→ **Problem to solve**:
Copy the material below word for word, starting at the line containing "You are a computer-use" and ending with the last line of the material, both included.

→ **Data to process**:
---------------

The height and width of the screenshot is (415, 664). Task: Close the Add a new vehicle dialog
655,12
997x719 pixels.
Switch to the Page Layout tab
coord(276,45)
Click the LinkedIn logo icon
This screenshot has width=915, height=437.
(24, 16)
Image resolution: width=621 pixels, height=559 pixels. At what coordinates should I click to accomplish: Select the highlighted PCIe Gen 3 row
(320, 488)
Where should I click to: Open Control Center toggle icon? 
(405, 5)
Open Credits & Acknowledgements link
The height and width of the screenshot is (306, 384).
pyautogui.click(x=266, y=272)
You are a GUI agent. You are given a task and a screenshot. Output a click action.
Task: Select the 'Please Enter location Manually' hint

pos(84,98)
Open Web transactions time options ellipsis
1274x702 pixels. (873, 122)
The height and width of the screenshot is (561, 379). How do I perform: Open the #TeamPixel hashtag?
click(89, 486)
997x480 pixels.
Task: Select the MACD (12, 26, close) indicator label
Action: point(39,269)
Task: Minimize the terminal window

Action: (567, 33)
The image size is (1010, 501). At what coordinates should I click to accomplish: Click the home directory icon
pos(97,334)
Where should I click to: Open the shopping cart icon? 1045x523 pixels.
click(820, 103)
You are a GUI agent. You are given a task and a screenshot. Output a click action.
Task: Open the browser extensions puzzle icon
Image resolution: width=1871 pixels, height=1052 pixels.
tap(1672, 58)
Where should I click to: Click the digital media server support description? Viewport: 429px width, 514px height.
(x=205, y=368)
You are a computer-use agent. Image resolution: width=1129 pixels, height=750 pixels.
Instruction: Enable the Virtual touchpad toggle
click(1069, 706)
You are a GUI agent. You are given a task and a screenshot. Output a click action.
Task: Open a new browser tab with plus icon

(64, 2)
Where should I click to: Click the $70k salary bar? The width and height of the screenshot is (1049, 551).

---------------

→ **Final answer**:
You are a computer-use agent. Image resolution: width=1129 pixels, height=750 pixels.
Instruction: Enable the Virtual touchpad toggle
click(1069, 706)
You are a GUI agent. You are given a task and a screenshot. Output a click action.
Task: Open a new browser tab with plus icon

(64, 2)
Where should I click to: Click the $70k salary bar? The width and height of the screenshot is (1049, 551).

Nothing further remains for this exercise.